─── Data for this task

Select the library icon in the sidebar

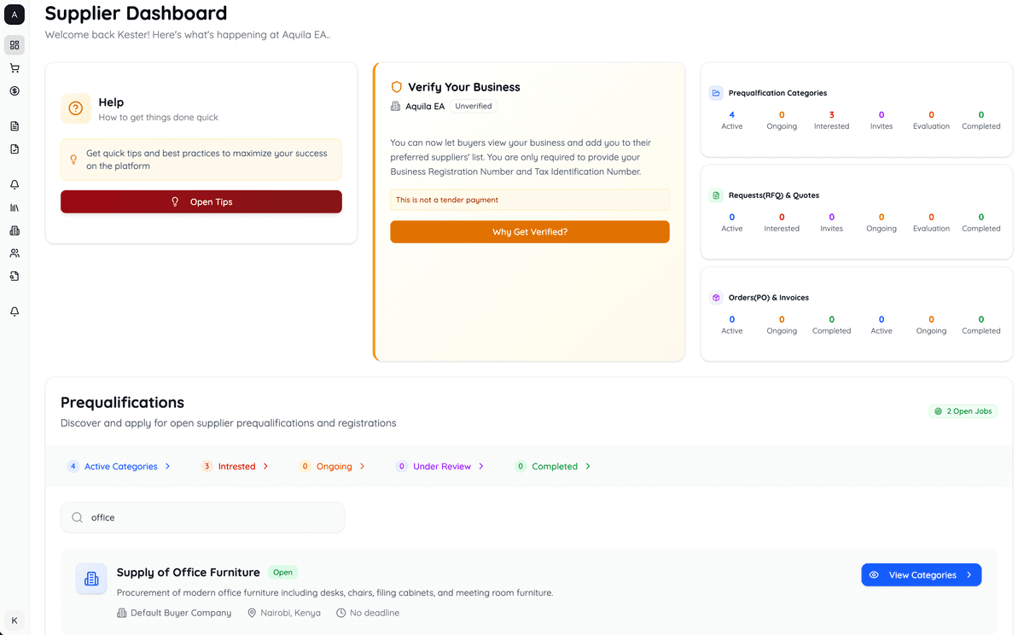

──────
─── Data for this task

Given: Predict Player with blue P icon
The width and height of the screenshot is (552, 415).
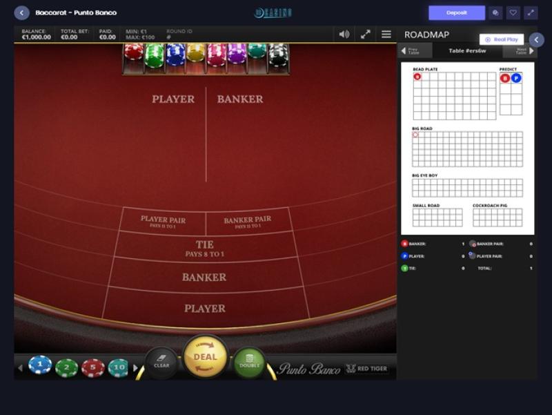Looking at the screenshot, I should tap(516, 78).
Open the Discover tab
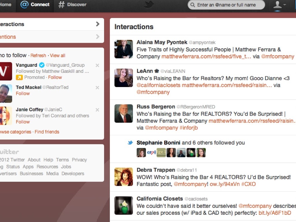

──────
─── Data for this task

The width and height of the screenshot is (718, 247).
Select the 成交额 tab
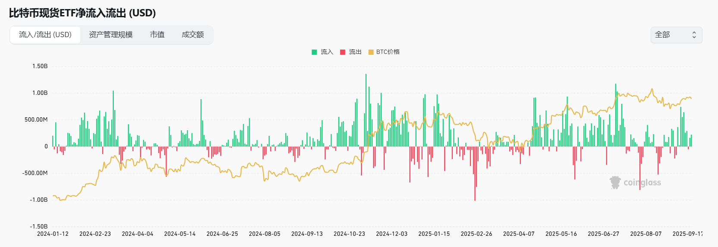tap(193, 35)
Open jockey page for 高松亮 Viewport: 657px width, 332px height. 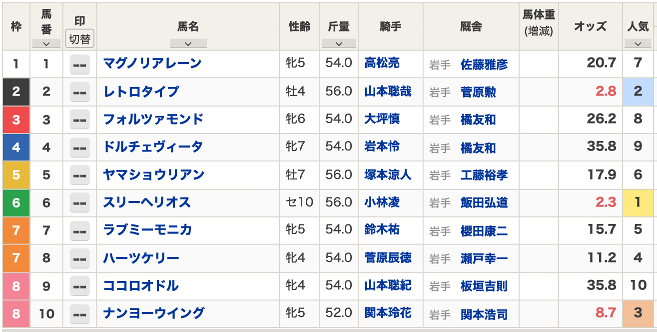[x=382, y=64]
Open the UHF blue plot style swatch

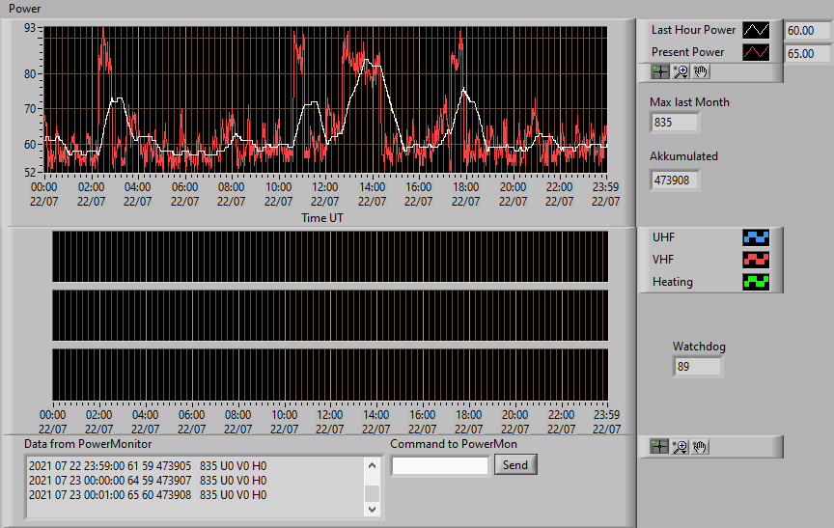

──────

-- Task --
In the records above, take everything from the line containing "Given: Predict Player with blue P icon" down to the line containing "Open the Discover tab", including both, and lay it out as a JSON list of strings with one string per line and no blank lines. Leave out the pictures.

-- Written response --
[
  "Given: Predict Player with blue P icon",
  "The width and height of the screenshot is (552, 415).",
  "Looking at the screenshot, I should tap(516, 78).",
  "Open the Discover tab"
]